Ottawa University planning class on intelligent design

? A class next semester at Ottawa University will examine intelligent design in the wake of the State Board of Education’s adoption of public school science standards that critics say promote the concept.

The class, “Intelligent Design: Neither Science Nor Theology,” will be taught by Richard Menninger, a religion professor, and Henry Tillinghast, a biology professor.

The course represents another effort by educators in Kansas to deal with intelligent design, which says an unspecified intelligent cause is the best way to explain some orderly and complex features of the natural world.
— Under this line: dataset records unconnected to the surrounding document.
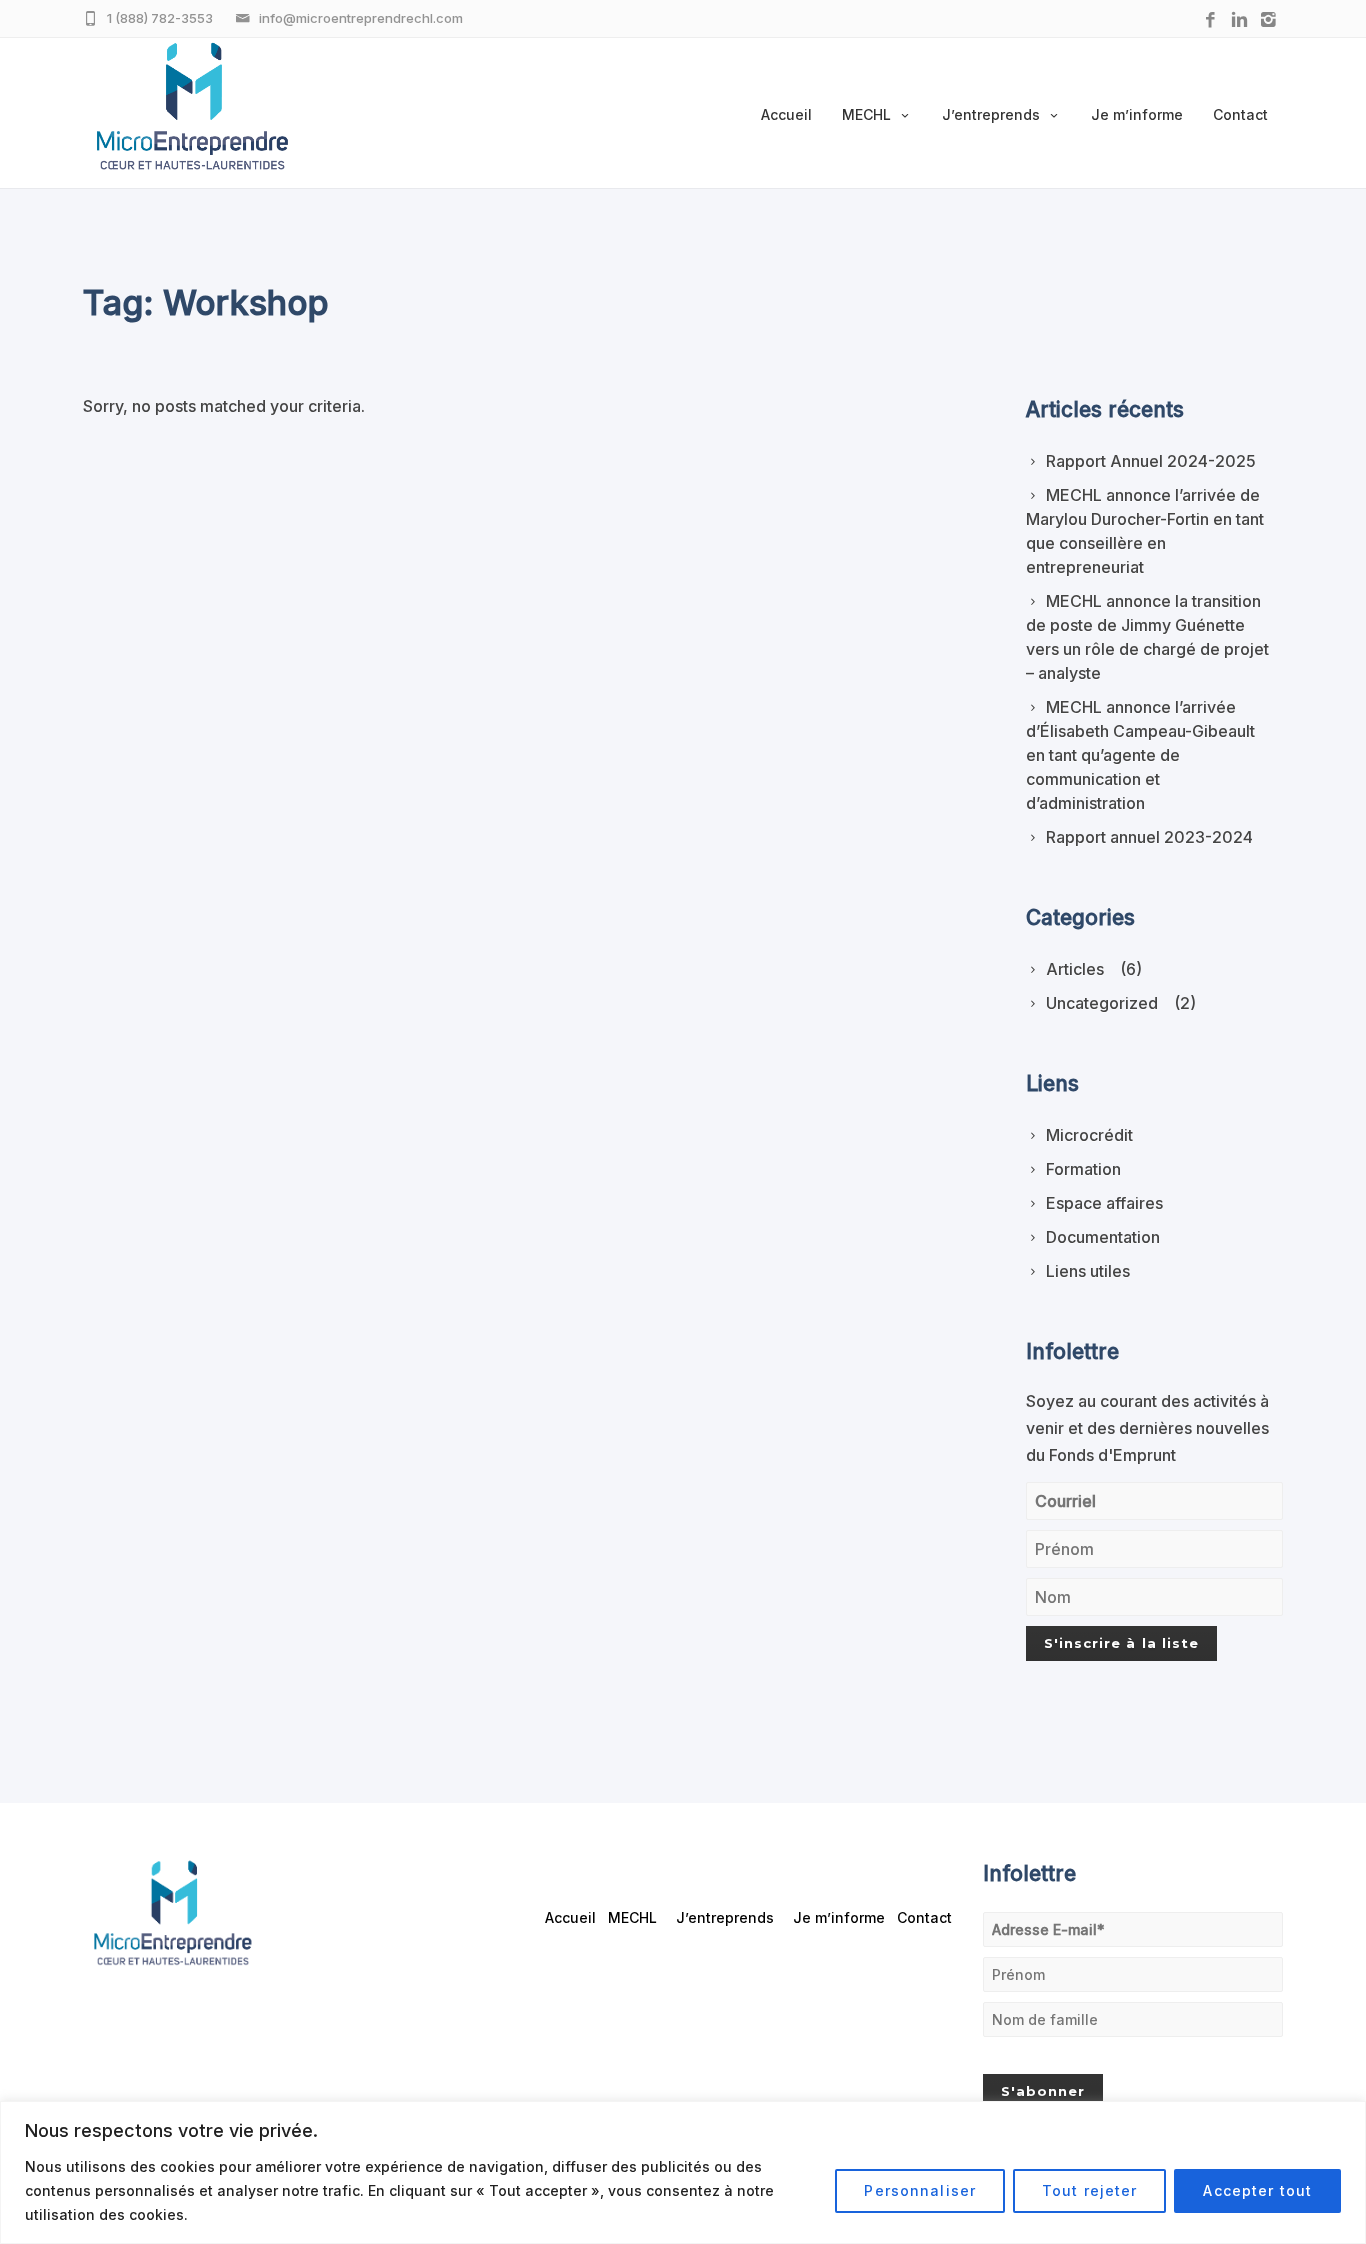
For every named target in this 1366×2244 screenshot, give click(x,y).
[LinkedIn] (1239, 20)
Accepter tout (1257, 2190)
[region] (683, 2172)
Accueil (786, 114)
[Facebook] (1210, 20)
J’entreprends (991, 114)
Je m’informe (1137, 114)
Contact (1240, 114)
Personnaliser (920, 2190)
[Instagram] (1268, 20)
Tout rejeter (1089, 2190)
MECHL (866, 114)
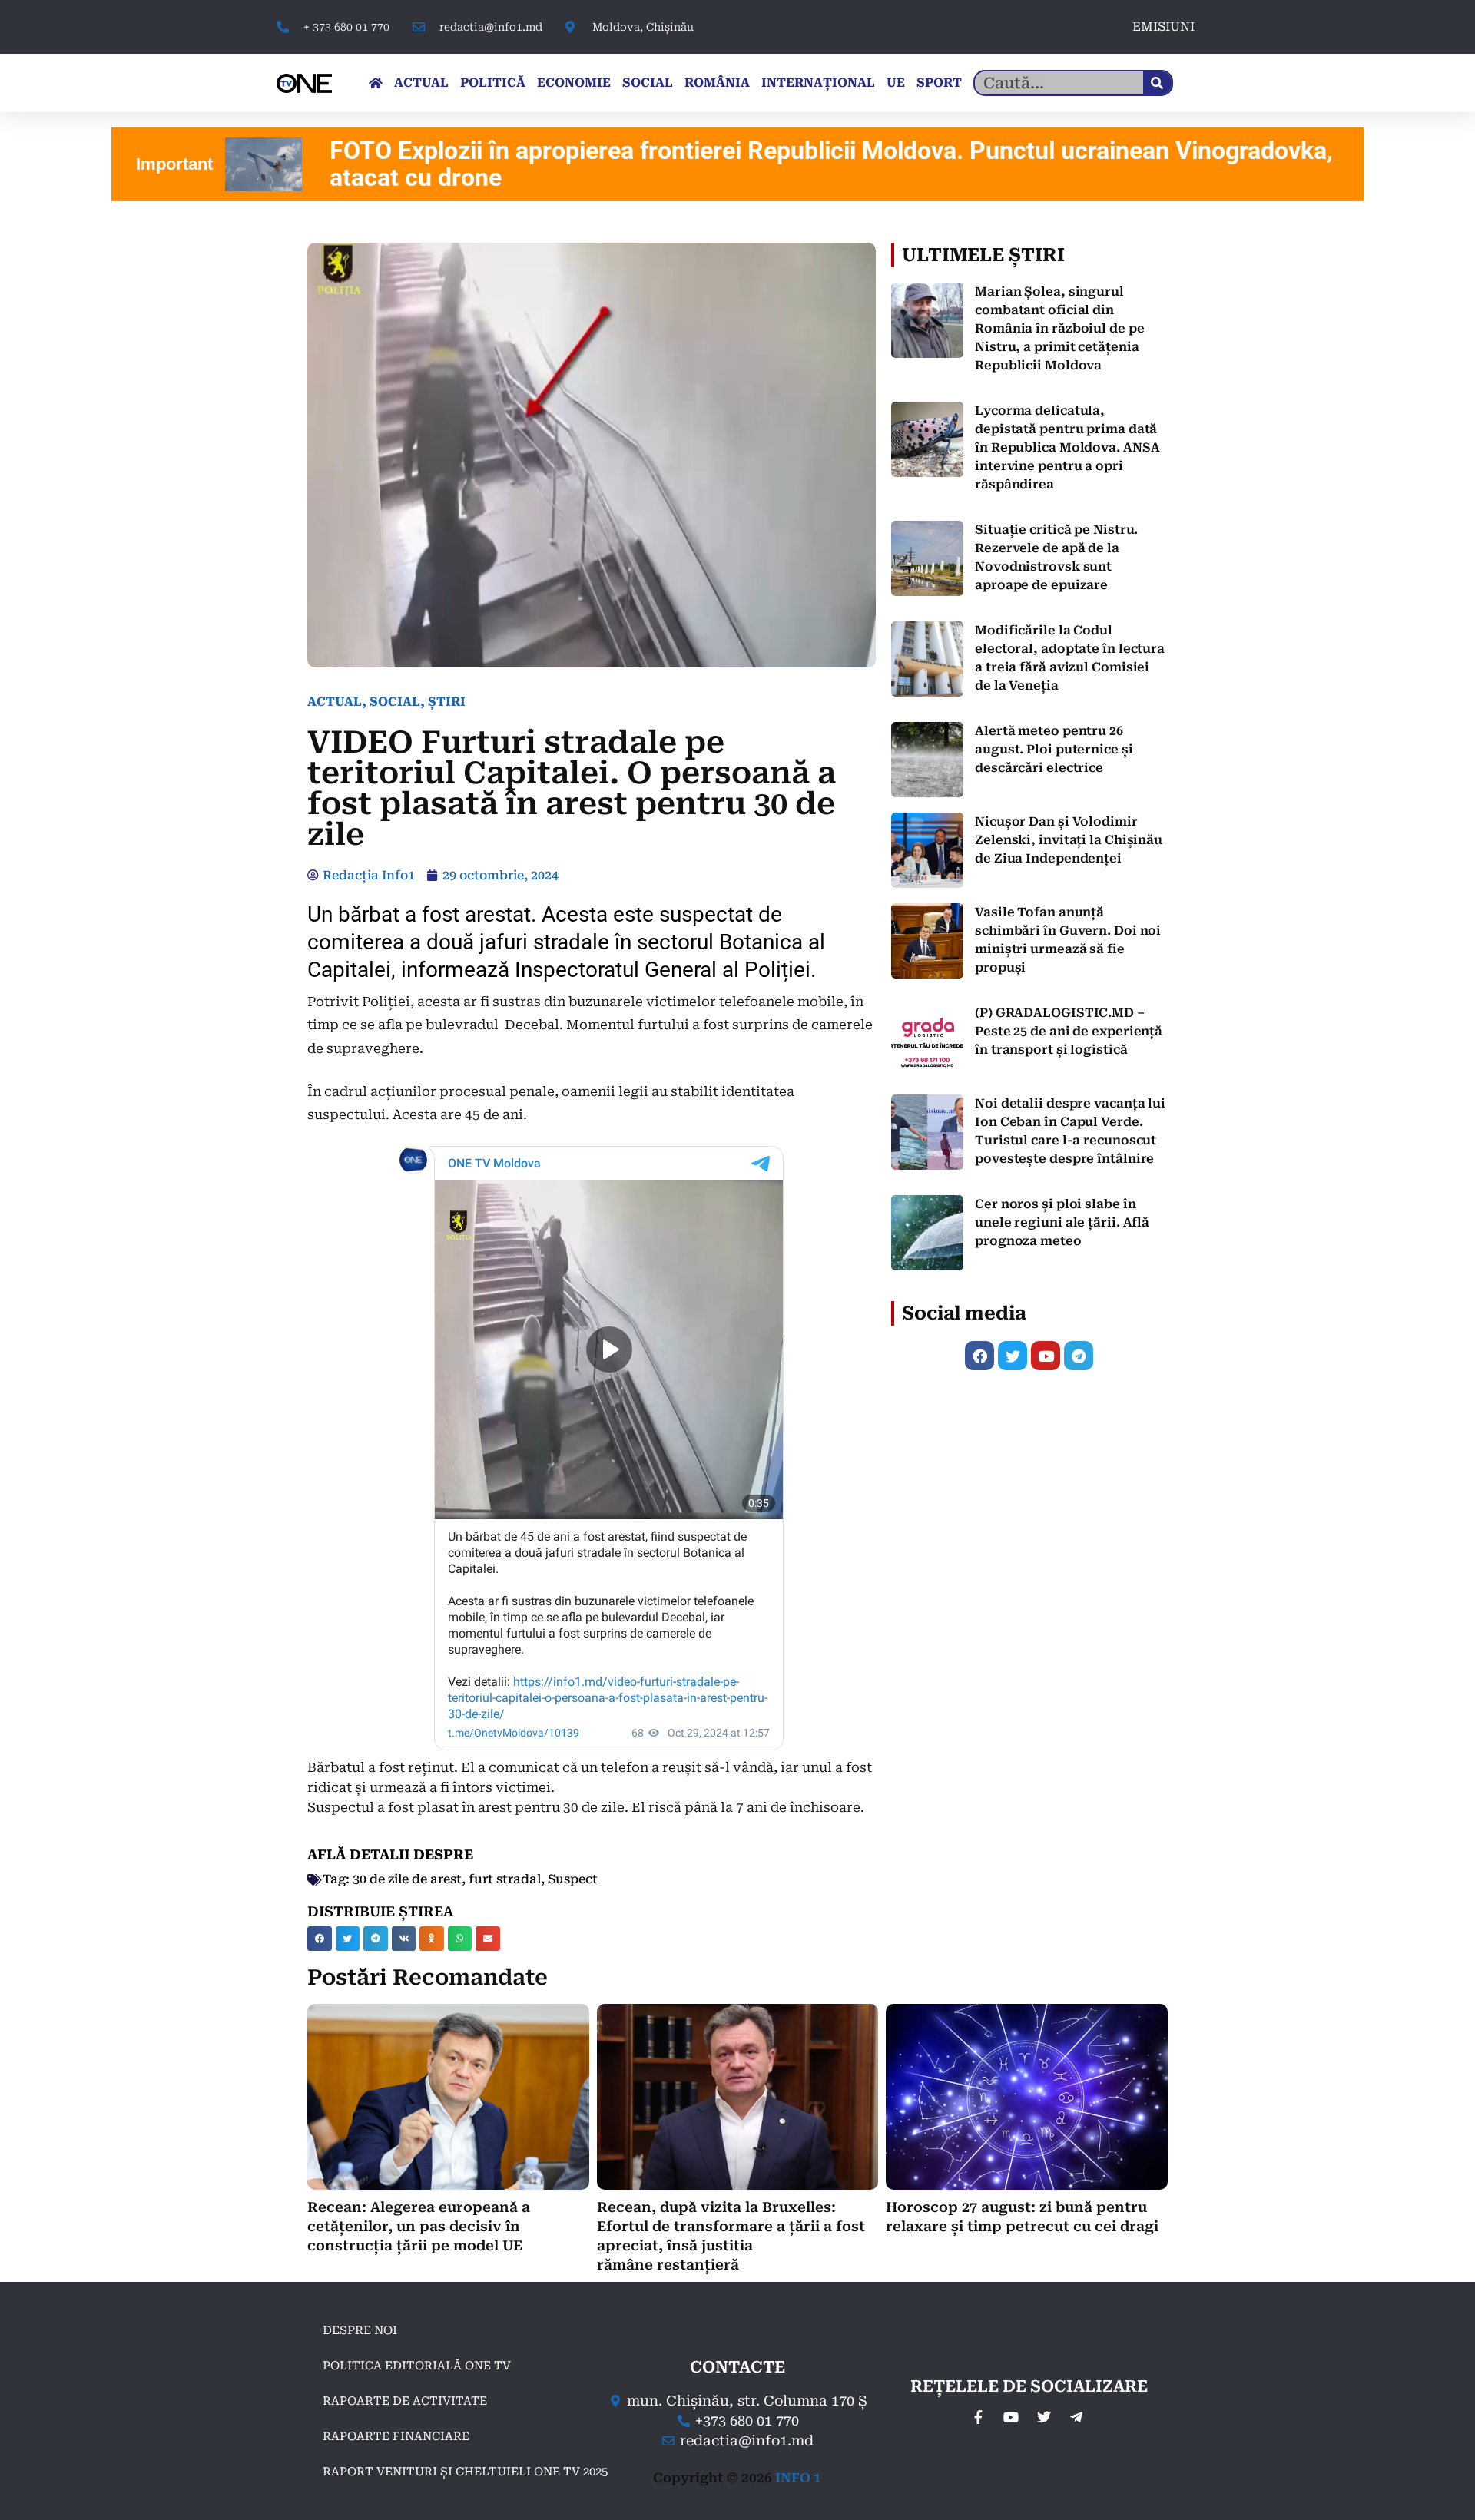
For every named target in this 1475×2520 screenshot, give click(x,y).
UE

Located in Ottawa, the university has about 500 students and is affiliated with the American Baptist Churches USA. It announced the class Thursday.

The two professors teaching the class side with the science community in saying intelligent design shouldn’t be considered science. But Menninger said he also wasn’t willing to put it in religion or theology classes, where some scientists say it belongs.

“We’re not convinced it falls into either category,” he said.

The state’s new science standards treat evolution as a flawed theory. Supporters say the standards don’t promote intelligent design, and they include a disclaimer to that effect.

But critics note that statements in the standards about evolution come directly from intelligent design advocates’ arguments.

Universities’ response became an issue last month, when Paul Mirecki, a professor and head of the religious studies department at Kansas University, proposed a spring course he originally called “Special Topics in Religion: Intelligent Design, Creationisms and other Religious Mythologies.”

Later, when Internet messages written by Mirecki mocking Christian fundamentalists and religious figures became public, the class was canceled. Mirecki later stepped down as department chairman and has reported being the victim of a roadside beating because of the controversy.

Last year, Kansas State University established a Center for the Understanding of Origins, and it began an undergraduate class this fall. The center’s goals include bringing scientists and philosophers together and giving students a better understanding of how science works.